YOUR ASSIGNMENT: Within the data below, find the string "agent" and return each line where it occurs.

DATA SECTION:

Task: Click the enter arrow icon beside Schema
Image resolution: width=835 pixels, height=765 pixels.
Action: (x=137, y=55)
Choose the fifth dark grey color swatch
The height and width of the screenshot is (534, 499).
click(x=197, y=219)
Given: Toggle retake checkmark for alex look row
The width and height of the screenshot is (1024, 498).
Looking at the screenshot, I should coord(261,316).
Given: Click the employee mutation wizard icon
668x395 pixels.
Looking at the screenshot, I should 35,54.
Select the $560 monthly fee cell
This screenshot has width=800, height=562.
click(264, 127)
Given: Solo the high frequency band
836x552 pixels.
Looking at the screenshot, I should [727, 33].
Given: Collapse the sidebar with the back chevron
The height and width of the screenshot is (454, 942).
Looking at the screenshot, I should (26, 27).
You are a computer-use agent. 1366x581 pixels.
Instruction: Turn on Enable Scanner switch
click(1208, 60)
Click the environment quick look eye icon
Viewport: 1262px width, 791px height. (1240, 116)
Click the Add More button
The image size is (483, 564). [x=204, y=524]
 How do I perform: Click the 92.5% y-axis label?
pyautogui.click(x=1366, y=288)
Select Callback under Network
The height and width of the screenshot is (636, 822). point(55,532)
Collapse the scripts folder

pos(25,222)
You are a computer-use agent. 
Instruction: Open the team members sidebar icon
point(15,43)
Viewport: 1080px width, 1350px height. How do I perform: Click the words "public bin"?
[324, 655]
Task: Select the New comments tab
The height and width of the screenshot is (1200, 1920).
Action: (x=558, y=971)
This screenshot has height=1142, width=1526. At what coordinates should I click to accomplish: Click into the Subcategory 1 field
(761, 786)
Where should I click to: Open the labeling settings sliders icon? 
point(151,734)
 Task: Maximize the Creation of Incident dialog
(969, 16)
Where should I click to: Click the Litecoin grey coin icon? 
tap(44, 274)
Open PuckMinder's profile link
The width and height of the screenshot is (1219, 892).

RESPONSE BELOW:
You are a computer-use agent. 1366x581 pixels.
You are a computer-use agent. 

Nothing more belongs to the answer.